We assume that a layout of the graph is given.
In the preprocessing, we determine from this layout a geometric
object for each edge containing all nodes that can be reached by
a shortest path starting with that edge.
Based on these geometric objects, the search space for on-line
computation can be reduced significantly.
Shortest path queries can then be answered by Dijkstra\u27s
algorithm restricted to edges where the corresponding geometric
object contains the target.
We present an extensive experimental study comparing the impact
of different types of objects.
The test data we use are real-world traffic networks, the
typical field of application for this scenario.
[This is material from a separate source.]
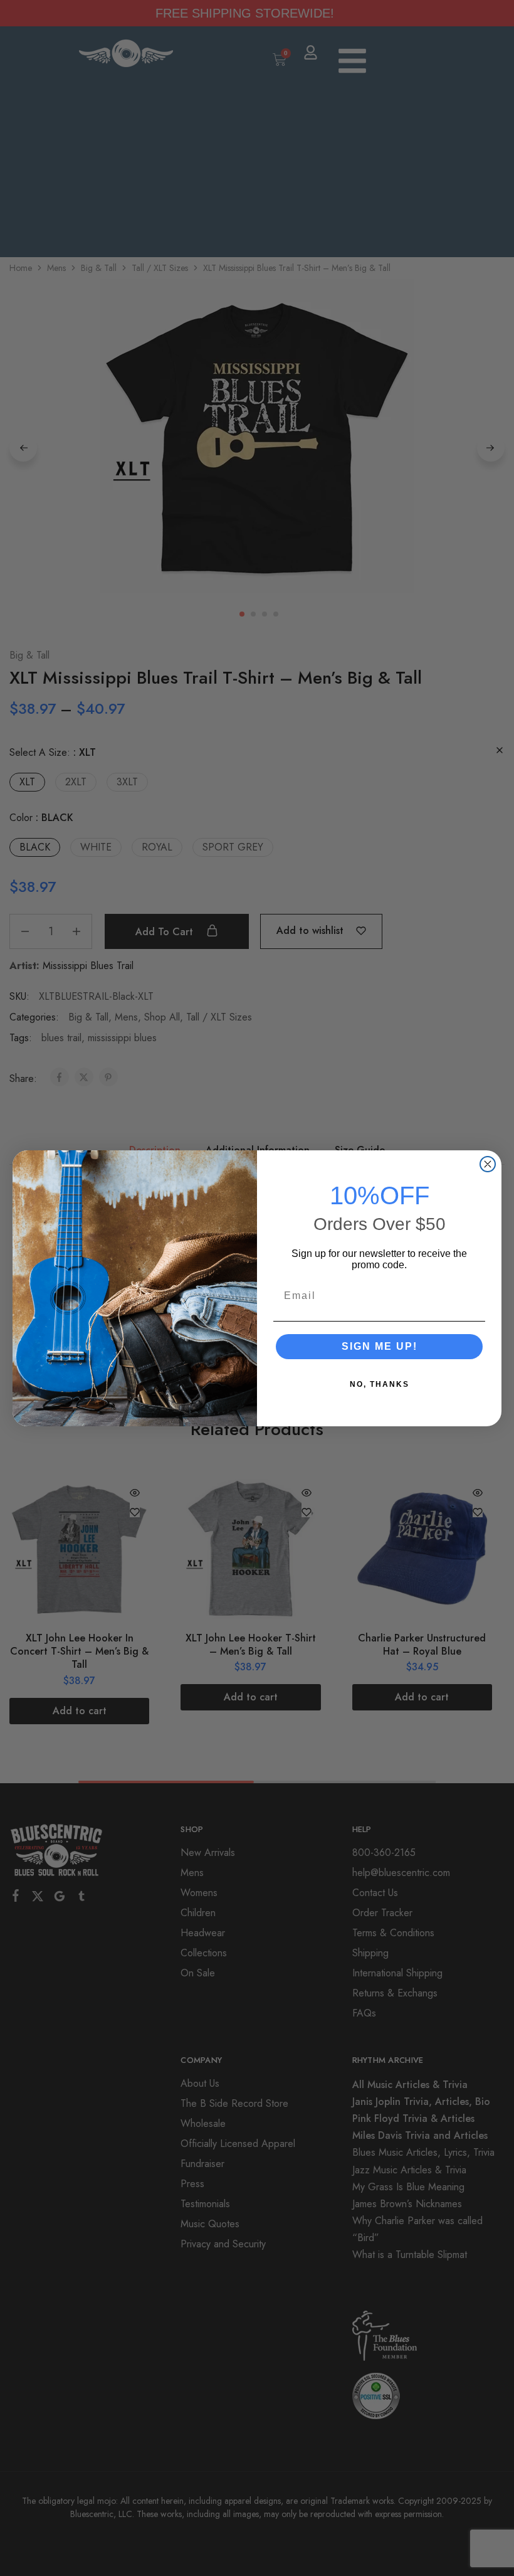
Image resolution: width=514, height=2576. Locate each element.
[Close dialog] (487, 1164)
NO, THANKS (379, 1384)
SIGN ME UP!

Furthermore, we present new algorithms as well as an empirical
study for the dynamic case of this problem, where edge weights
are subject to change and the geometric containers have to be
updated.
We evaluate the quality and the time for different update
strategies that guarantee correct shortest paths.
Finally, we present a software framework in C++ to realize the
implementations of all of our variants of Dijkstra\u27s algorithm.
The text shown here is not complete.